- [Texto em estudo]:
***
A morte de três médicos num quiosque sa Barra da Tijuca, no Rio de Janeiro, retoma o pesadelo bolsonarista diante do sonho rosado dos lulistas. Na madrugada de ontem, os médicos : Diego Ralf Bomfim, Marcos de Andrade Corsato e Perseu Ribeiro Almeida, da USP, iriam participar de um congresso internacional de Odontologia quando, no momento em que lanchavam num quiosque, levaram 33 tiros a queima roupa por um grupo de pistoleiros que agiu com pressa.
Um quarto médico que estava com as vítimas, Daniel Sonnewend Proença, sobreviveu ao ataque. Já Diego era irmão da deputada federal Sâmia Bonfim (PSOL-SP) e cunhado do também deputado federal Glauber Braga (PSOL-RJ). Já Perseu vivia em Jequié, no interior da Bahia, ultimamente conhecida como a cidade mais violenta do Brasil e que, recentemente, foi local de uma chacina envolvendo ciganos.
***
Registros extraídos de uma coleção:
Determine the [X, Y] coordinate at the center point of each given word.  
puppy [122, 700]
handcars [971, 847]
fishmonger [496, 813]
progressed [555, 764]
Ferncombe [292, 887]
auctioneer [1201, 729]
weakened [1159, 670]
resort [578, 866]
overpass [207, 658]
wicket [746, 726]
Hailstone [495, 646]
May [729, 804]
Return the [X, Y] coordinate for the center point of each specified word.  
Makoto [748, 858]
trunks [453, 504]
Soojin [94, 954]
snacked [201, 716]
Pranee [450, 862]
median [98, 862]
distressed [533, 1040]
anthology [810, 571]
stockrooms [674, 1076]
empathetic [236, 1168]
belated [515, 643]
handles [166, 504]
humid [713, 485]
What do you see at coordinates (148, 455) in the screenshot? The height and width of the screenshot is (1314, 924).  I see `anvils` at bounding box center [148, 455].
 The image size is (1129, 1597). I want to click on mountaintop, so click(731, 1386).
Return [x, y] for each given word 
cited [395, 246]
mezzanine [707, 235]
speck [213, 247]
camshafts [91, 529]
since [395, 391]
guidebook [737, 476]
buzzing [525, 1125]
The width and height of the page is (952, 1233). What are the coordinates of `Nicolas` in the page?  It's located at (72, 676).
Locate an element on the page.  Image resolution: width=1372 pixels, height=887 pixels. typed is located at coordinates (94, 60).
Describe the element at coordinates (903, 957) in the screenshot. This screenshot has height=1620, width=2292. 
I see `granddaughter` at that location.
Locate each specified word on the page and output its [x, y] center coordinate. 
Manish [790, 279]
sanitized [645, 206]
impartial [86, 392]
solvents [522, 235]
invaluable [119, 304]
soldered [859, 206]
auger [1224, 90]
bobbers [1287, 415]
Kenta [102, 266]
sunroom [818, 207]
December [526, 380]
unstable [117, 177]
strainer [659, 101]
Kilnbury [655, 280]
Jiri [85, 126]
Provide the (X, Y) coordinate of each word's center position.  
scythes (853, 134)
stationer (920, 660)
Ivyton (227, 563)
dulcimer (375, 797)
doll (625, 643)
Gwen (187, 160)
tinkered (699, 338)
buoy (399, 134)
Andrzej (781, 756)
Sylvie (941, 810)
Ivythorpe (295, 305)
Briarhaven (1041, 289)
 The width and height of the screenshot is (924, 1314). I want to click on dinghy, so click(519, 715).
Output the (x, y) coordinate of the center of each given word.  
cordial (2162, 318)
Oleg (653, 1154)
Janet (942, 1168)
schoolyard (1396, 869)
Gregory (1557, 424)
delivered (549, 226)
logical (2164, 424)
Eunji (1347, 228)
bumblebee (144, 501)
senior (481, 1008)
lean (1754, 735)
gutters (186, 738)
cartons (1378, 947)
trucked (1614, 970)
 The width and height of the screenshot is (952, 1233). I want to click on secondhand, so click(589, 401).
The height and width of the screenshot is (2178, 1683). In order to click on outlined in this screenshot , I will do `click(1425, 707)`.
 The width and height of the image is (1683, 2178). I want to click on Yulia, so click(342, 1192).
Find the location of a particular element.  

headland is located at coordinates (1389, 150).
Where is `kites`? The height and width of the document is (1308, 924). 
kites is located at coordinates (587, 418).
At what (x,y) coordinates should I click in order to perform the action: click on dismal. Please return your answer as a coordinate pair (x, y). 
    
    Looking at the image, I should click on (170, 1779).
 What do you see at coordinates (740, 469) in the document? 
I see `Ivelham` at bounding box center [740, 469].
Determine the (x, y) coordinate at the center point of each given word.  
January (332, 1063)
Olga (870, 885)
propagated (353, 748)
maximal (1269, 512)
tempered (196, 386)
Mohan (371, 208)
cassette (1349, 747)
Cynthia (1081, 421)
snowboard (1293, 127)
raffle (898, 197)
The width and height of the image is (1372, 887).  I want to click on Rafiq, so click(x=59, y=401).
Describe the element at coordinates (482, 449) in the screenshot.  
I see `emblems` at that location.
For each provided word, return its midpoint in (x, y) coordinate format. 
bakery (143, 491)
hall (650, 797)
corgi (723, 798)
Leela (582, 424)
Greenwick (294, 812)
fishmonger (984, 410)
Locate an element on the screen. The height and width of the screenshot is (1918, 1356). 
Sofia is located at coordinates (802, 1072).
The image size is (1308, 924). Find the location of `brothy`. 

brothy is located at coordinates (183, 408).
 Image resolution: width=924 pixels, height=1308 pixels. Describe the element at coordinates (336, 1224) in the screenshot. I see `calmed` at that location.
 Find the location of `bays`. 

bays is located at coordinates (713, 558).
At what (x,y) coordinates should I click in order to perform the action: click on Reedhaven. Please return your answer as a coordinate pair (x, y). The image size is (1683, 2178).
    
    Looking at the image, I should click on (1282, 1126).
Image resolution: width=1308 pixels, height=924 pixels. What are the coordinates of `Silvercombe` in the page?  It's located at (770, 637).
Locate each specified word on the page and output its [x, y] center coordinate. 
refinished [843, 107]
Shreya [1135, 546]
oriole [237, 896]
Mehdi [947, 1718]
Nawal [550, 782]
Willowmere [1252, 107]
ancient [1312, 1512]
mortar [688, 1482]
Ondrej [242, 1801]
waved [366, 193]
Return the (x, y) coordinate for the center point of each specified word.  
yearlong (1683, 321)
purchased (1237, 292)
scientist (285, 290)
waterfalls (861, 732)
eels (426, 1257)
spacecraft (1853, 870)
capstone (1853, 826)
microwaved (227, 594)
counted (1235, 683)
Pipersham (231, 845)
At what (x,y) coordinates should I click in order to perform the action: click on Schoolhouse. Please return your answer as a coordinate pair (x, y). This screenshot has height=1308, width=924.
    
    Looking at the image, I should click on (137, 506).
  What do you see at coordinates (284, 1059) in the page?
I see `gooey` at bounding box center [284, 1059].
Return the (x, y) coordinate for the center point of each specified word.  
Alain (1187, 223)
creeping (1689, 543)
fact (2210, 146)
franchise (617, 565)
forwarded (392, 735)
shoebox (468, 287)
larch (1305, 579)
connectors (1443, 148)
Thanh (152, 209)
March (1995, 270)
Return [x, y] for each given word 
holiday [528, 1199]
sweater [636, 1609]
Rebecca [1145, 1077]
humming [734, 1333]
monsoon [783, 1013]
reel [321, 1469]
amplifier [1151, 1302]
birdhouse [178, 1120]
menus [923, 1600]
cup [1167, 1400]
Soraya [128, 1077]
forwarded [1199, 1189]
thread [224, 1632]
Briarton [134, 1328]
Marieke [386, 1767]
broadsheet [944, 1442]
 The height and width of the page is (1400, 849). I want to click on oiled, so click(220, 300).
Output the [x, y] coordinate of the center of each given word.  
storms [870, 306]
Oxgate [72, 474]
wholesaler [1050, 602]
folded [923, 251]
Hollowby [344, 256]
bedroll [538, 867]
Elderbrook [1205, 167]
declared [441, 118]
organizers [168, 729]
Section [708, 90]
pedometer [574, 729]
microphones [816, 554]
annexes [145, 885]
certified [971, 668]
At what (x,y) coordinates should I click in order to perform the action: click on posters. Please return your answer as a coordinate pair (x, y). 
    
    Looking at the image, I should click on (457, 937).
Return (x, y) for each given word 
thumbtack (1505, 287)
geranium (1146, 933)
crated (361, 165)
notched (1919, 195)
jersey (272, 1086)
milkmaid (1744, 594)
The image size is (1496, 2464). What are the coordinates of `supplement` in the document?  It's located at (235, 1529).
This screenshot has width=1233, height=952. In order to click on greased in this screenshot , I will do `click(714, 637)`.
***
- [Lista de atividades]:
[a] Reescreva em forma de lista o parágrafo do texto em estudo que começa com "Um quarto médico que estava com as vítimas", mantendo suas informações principais.
[b] Segundo o texto em estudo, quantos tiros os médicos levaram no quiosque?

- [Gabarito das atividades]:
[a]
- Daniel Sonnewend Proença, um quarto médico que estava com as vítimas, sobreviveu ao ataque.
- Diego era irmão da deputada federal Sâmia Bonfim (PSOL-SP) e cunhado do deputado federal Glauber Braga (PSOL-RJ).
- Perseu vivia em Jequié, no interior da Bahia, cidade ultimamente conhecida como a mais violenta do Brasil e recentemente palco de uma chacina envolvendo ciganos.

[b] Os médicos levaram 33 tiros à queima-roupa.